In different phrases, out of the entire ₹3,488.5 crore of outward international direct funding (FDI) by India in 2023-24, about ₹1,946 crore went to these low tax jurisdictions.
In truth, simply three of these countries — Singapore (22.6%), Mauritius (10.9%), and the UAE (9.1%) — accounted for greater than 40% of India’s outward FDI in 2023-24.
Further, this pattern appears to have elevated in depth within the present monetary yr. In the primary quarter, these low tax jurisdictions accounted for 63% of India’s whole outward FDI.
However, whereas countries all over the world, together with India, have sought to crack down on the pattern of corporations shifting income to these tax havens, specialists have mentioned that selecting these low tax jurisdictions can be a strategic crucial for Indian corporations, not only a tax challenge.
“If Indian companies are making investments outside India, then having them through a company set up in one of these jurisdictions makes a lot of sense,” in accordance to Riaz Thingna, Partner, Grant Thornton Bharat.
He mentioned that, if an Indian firm is trying to arrange a subsidiary in Europe, the U.S., or another nation, then doing it by way of a particular function automobile in Singapore or the same jurisdiction will assist them in getting strategic traders, and in offering higher tax positioning on the time of stake dilution.
“These jurisdictions are also more flexible in transferring funds and investments on a day-to-day basis,” Mr. Thingna defined. So, fairly often, these investments should not being made solely to evade, keep away from or scale back tax. They are sometimes made as a result of these jurisdictions kind platforms for funding in third countries.”
First degree
Vaibhav Luthra, Tax Partner at EY India, too, defined that the RBI information doesn’t present the final word funding vacation spot, however solely reveals the primary degree of outward investments.

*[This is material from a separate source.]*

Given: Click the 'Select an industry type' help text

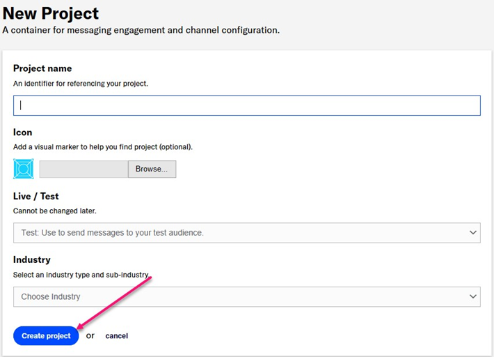Looking at the screenshot, I should 81,275.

According to Mr. Luthra, these low-tax or “tax efficient” jurisdictions not solely present a tax benefit, but additionally provide tax stability. Apart from this, additionally they include different benefits for Indian corporations trying to make investments overseas.
“A lot of the time, for things like fund raising, or for an investor coming in, they usually like coming in at these intermediate jurisdictions,” he defined. Also, having an entity within the center additionally protects the Indian mum or dad firm.”

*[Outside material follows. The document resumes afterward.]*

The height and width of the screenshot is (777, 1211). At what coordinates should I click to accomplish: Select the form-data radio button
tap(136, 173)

Mr. Thingna additionally pointed to the propensity of international corporations to select a low-tax jurisdiction to kind a three way partnership fairly than in India.
“If the Indian company is looking for a strategic partner, a strategic partner from any other country will be happier investing into the Singapore entity, or one in a similar jurisdiction, than into the Indian entity because of our FDI regulations, our taxation and various other elements,” Mr. Thingna defined.
The RBI information additionally factors to this pattern. The information for July 2025, the newest out there information on outward funding, reveals that joint ventures accounted for nearly 60% of the investments made by Indian corporations within the low-tax jurisdictions.
Tariff final result
Mr. Thingna was additionally of the idea that the excessive tariffs imposed by the U.S. on imports from India might induce Indian corporations to make investments overseas, in the event that they proceed.
“There could be a lot of companies who will set up subsidiaries and other entities outside India, where the value addition is done, and accordingly escape the harsher tariffs on India,” he mentioned. “This has not happened yet, as the tariffs are recent, but it could happen.”